While this concept is well known in most sporting leagues around the world, it remains foreign to American sports, where relegation doesn’t exist.
So, what happens to those teams who are terrible during the season?
In America, the pathway to becoming a professional for young athletes entails going to college. Where they can declare for a draft and be selected by those underperforming teams for the following season. The draft is ordered using a lottery system in which the worst teams have higher odds of getting the first pick.
As a result of this system, teams like the mid-2010 Philadelphia 76ers, who finished in the bottom two of the Eastern Conference for four years straight, would stockpile their chances to acquire young talent by ‘intentionally’ losing games. In turn, this would give them higher odds of acquiring elite young players out of the draft as their draft pick would be higher up in the lottery.
You may be thinking that this is appalling behaviour from a professional team. How can a sports team that inspires millions of people, including kids, justify selling merch and tickets to their fans while having the idea to field weaker rotations and players in a desperate attempt to be good later?
Ethically, this sets the wrong message. It takes away from fans and even players who have been raised to play competitively their entire lives, suddenly, not playing them or trading them away to prep for the future just doesn’t seem fair, does it?
But is it that big of an issue? I don’t think so.
Contrary to Baseball and American Football, where the incentive to ‘tank’ is less due to the sheer size of rosters, Basketball is only played with five players at a time. This means that one player can change the entire fortunes of a team. Think LeBron James in 2003, who single-handedly willed the Cleveland Cavaliers to the playoffs from 2005-2010, before returning in 2015 to win them the NBA championship. Their only championship.
The foresight to evaluate where a team currently stands vis-à-vis whether they can win a Championship or not and make moves accordingly to eventually reach that goal is both extremely insightful and an underappreciated skill.
Many instances of this have occurred in the NBA, such as the Boston Celtics. Who traded Kevin Garnett, Rajon Rondo and Paul Pierce to Brooklyn in the 2013/14 season, despite winning the championship in 2008 with the three of them being core components of their roster. However, in 2013, they were past their best, and Boston packaged them in trades for bad contracts and future first-round picks. The Celtics would finish 25-57, while the Nets finished 44-38. However, those picks ended up becoming Jaylen Brown (2024 NBA Finals MVP) and Jayson Tatum (5-time all-star) serviceable players that would help them be competitive in the East for years after the trade and win their 18th Championship in 2024.
Cleveland would also be another example of a team that traded for picks and bad contracts and saw noticeable rewards. During 2010-2014, the four years James was in Miami, Cleveland would be rewarded with the number one pick in three of them, because they finished outside the playoff zone in all four years, using this reward to build a competent roster to lure the 4-time NBA MVP back to Cleveland and win the 2016 NBA Championship.

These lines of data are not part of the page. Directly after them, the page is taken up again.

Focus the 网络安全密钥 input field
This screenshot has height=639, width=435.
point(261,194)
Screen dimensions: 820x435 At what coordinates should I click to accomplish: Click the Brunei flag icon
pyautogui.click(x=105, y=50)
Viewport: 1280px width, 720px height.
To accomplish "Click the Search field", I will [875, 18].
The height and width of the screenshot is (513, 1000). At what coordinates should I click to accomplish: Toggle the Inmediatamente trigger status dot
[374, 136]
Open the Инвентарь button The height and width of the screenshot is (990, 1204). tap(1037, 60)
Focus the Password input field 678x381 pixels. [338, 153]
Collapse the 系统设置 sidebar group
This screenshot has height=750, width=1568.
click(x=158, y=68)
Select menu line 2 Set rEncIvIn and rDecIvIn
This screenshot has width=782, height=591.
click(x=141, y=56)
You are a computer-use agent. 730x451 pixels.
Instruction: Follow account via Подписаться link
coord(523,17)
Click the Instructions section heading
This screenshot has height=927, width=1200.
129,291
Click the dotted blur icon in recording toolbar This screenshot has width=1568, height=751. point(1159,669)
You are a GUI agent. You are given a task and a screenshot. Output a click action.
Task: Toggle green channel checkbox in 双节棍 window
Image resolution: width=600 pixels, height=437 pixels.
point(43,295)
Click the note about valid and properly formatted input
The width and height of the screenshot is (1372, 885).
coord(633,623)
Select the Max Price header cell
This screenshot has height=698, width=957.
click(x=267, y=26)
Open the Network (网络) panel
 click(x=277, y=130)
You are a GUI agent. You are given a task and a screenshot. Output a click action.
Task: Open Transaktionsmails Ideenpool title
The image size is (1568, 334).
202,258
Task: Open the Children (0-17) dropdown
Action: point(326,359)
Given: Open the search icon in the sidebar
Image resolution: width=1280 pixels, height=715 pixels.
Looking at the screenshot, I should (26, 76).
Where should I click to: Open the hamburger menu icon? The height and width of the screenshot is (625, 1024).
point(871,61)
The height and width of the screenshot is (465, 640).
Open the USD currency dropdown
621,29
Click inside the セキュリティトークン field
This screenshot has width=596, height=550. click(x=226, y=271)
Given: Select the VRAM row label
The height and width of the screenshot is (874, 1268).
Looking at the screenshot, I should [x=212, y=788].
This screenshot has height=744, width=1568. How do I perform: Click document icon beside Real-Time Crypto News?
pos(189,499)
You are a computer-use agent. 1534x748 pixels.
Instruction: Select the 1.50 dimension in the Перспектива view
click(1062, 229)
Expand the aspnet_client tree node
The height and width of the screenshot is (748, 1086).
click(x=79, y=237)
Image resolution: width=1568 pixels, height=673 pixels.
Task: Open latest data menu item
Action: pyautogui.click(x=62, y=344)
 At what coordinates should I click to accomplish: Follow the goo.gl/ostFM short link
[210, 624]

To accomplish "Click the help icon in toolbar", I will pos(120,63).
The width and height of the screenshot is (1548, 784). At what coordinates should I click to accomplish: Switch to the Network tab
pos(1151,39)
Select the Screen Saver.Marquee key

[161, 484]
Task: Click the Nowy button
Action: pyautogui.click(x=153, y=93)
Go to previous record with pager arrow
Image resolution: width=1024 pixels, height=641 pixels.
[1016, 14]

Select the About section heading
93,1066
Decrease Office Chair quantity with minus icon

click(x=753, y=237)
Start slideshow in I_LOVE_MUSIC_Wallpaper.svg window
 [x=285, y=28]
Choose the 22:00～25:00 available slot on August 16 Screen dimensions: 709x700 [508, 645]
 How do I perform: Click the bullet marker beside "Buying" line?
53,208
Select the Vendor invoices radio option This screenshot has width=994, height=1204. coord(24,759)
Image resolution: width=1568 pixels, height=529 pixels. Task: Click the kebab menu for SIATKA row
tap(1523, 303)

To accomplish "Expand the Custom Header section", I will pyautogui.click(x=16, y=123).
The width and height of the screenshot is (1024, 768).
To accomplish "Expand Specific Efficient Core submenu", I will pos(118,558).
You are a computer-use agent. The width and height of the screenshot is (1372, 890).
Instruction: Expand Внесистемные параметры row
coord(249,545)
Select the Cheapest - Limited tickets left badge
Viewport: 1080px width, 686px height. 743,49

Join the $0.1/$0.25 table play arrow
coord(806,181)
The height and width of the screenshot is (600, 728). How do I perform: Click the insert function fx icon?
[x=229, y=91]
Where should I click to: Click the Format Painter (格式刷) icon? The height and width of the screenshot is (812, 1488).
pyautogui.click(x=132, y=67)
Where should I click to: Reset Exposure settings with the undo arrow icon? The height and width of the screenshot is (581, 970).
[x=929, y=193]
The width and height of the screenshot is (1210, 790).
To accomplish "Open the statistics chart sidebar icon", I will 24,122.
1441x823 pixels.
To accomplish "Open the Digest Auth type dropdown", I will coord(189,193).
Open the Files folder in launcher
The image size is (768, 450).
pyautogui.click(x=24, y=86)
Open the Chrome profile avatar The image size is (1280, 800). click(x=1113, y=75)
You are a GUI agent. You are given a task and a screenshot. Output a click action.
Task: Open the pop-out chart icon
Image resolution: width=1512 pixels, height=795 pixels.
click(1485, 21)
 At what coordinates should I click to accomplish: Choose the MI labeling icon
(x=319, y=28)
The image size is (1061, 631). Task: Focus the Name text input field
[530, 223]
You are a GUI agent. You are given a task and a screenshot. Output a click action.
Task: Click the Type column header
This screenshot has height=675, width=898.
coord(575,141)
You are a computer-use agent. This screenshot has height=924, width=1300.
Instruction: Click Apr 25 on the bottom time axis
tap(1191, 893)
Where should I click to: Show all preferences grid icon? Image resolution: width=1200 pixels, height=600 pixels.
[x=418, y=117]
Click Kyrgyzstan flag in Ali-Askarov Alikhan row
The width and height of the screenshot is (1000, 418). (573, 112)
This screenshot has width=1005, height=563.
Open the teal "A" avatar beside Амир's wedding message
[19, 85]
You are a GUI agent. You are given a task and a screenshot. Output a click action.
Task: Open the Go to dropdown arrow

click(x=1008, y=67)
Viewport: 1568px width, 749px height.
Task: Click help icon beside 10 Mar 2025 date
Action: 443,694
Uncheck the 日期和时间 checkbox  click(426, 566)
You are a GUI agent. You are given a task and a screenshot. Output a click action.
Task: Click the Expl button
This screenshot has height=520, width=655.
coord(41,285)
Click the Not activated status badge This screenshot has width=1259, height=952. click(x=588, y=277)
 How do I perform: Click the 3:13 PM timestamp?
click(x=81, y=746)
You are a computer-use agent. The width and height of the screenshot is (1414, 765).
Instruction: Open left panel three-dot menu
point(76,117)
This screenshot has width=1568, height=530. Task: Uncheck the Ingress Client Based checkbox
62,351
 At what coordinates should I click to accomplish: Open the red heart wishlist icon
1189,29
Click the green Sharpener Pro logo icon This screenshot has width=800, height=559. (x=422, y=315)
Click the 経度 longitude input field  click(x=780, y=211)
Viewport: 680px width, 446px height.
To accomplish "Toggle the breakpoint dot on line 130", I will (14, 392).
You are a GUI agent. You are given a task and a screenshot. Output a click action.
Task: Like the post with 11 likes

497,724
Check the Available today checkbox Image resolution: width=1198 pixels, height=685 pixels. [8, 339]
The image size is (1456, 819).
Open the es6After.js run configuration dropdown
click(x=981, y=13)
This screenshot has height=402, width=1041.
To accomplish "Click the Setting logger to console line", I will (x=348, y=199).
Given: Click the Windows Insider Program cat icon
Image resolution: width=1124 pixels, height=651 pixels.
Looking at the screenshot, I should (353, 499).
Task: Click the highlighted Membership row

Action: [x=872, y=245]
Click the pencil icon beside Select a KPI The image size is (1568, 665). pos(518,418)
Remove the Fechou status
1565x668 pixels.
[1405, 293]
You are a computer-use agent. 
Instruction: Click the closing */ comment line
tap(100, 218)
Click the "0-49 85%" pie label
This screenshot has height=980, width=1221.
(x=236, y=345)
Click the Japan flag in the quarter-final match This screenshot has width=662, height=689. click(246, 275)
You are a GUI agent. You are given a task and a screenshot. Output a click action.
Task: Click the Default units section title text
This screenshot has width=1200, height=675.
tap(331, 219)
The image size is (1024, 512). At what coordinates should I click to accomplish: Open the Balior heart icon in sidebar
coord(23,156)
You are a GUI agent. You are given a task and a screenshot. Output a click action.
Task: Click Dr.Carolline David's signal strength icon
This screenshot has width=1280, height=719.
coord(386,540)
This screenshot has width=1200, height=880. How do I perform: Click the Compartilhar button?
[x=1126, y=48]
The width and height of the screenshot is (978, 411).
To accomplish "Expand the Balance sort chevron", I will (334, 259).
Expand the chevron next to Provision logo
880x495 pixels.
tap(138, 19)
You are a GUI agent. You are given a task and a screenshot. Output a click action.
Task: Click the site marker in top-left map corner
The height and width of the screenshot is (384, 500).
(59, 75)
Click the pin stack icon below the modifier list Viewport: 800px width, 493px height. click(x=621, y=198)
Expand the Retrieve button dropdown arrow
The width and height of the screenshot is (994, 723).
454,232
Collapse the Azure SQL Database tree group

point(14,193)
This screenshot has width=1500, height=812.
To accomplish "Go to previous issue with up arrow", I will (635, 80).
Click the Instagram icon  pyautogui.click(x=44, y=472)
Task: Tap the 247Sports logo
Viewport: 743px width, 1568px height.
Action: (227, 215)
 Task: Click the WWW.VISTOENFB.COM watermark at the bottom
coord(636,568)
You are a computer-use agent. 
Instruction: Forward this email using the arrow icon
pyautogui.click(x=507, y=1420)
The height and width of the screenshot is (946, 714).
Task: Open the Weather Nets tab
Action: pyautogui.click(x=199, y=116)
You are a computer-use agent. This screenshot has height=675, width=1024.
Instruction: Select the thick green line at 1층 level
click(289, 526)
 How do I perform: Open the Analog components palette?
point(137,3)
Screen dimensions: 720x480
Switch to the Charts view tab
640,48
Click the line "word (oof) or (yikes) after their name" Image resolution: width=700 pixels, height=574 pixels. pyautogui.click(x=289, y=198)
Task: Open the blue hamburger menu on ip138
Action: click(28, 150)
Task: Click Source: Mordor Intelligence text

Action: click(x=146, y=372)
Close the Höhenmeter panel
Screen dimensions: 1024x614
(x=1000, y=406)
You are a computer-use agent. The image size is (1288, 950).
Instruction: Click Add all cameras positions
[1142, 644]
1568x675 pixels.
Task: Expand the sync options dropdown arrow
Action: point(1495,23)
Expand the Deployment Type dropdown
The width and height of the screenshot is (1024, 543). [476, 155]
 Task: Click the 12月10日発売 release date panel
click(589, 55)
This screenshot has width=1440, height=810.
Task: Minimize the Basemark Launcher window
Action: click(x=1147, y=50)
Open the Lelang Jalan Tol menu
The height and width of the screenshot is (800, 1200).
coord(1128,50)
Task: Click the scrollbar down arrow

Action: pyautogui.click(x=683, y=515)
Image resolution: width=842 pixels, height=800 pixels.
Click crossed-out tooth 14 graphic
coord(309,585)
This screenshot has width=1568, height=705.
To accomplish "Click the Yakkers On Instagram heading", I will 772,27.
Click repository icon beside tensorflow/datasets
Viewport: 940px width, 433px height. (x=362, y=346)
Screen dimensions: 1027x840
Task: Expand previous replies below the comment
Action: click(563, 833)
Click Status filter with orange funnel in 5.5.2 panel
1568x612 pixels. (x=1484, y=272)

So, there is evidence to support the notion that trying to lose games now, to build for the future could work. Moreover, this should be seen as a strategy. Some teams like Denver and Milwaukee do not have the luxury of attracting star-free agents. Forcing them to build organically via the NBA Draft.
Is it wrong for them to stockpile picks and assets to try and maximise their chances of a championship window in the future? Absolutely not. It is a risk, and a strategy invoked for the betterment of the future that is not blinded by short-sightedness.
It is an intangible skill of executives to understand that their team isn’t good enough to win and try to fix this flaw to overcome this in the future. Many more teams stuck in NBA ‘purgatory’ should embrace this model, as the reality remains that not all teams can recruit star names to increase their chances of success. Therefore, the viable alternative remains to try and build for the future by stockpiling assets and drafting players astutely. This strategy prioritises patience and foresight over brash moves that could set you back years. One that more teams should look to embrace, as recent history shows that four of the last five championship teams were led by players, they drafted themselves.